Task details:
Please reproduce the material below word for word, every line unchanged.

Excerpted data:
☆ ☆ ☆ ☆
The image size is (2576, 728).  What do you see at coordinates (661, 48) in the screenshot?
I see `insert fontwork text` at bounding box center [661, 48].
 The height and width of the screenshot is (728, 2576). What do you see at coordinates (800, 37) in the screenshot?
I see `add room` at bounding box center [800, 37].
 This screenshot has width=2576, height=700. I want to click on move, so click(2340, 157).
☆ ☆ ☆ ☆
Written answer:
The image size is (2576, 728).  What do you see at coordinates (661, 48) in the screenshot?
I see `insert fontwork text` at bounding box center [661, 48].
 The height and width of the screenshot is (728, 2576). What do you see at coordinates (800, 37) in the screenshot?
I see `add room` at bounding box center [800, 37].
 This screenshot has width=2576, height=700. I want to click on move, so click(2340, 157).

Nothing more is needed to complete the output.